### Provided data
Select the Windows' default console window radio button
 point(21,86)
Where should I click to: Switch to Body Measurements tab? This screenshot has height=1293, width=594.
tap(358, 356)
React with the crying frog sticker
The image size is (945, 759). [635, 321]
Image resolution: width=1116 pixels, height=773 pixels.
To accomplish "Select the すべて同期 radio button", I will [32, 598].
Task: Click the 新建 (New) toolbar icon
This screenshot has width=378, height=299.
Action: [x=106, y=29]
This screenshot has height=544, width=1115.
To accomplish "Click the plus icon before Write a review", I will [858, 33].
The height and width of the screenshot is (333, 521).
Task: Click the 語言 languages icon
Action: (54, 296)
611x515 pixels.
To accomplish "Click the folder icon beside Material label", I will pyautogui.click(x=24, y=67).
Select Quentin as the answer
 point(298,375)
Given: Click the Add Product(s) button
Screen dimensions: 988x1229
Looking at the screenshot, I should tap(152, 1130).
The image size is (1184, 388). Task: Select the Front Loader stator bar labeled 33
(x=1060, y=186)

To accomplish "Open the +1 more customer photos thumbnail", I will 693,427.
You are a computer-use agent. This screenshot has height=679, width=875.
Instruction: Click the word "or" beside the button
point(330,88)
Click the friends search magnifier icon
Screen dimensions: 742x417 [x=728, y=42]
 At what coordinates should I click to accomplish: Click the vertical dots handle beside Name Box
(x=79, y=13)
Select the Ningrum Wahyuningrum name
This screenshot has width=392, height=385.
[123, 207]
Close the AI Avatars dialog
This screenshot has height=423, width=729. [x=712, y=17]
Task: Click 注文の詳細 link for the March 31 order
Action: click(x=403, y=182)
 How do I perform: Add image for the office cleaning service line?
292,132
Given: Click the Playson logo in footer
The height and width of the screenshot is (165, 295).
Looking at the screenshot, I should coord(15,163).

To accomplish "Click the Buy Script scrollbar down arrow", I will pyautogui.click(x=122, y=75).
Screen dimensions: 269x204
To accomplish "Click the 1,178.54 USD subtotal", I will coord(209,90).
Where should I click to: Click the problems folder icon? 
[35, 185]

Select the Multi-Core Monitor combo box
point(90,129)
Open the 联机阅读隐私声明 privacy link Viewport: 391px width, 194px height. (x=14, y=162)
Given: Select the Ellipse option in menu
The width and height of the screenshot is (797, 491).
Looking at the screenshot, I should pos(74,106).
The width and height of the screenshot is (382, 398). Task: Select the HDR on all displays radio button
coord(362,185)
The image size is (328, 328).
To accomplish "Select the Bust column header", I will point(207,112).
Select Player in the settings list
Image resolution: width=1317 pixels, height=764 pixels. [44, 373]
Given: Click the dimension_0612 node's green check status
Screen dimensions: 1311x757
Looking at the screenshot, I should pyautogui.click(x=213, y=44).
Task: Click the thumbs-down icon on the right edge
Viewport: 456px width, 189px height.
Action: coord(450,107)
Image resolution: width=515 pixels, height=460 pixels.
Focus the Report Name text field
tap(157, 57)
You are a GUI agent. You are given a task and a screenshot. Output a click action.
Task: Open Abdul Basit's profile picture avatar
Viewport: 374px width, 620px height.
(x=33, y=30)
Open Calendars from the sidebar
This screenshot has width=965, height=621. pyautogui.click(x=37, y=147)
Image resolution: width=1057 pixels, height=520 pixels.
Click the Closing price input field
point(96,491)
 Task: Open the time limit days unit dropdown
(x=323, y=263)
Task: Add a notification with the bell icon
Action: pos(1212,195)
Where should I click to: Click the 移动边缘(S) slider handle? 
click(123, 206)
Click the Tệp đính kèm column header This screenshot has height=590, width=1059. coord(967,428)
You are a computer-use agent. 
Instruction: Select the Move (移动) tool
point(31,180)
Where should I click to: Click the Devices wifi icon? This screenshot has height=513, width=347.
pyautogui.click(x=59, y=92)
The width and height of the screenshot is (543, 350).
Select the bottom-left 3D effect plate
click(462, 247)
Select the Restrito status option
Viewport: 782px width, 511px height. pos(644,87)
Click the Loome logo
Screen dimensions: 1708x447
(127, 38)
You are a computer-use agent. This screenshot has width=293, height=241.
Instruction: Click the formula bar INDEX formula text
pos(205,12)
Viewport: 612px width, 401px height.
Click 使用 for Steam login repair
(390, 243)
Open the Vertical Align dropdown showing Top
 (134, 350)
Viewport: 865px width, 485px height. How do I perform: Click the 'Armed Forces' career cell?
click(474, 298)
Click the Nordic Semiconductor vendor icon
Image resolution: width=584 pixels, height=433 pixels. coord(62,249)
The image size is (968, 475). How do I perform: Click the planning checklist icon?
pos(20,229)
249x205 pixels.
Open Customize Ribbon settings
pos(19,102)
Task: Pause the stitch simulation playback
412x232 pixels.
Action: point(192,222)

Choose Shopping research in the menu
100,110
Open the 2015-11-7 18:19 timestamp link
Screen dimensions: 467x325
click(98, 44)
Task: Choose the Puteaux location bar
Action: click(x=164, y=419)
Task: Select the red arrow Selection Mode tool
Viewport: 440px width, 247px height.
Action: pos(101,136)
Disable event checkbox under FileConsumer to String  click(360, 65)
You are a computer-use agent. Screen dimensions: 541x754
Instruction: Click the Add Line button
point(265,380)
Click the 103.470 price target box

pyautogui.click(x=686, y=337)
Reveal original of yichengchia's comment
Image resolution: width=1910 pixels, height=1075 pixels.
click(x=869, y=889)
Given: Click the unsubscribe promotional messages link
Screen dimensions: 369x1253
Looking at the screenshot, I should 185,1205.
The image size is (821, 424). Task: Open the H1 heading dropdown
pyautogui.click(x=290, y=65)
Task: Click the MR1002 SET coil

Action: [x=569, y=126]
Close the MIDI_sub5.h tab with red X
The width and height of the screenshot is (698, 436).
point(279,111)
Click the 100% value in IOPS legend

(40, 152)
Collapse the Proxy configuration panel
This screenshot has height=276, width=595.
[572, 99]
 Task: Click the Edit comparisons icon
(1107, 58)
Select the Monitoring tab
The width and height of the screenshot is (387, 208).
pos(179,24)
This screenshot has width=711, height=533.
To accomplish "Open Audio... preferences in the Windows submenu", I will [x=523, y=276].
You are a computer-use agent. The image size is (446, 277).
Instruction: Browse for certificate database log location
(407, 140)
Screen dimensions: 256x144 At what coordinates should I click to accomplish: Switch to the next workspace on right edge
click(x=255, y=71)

### How to complete this task
Going through the listing above, tally the lines that contain the word "logo" and state the total alone.

### Answer to this task
2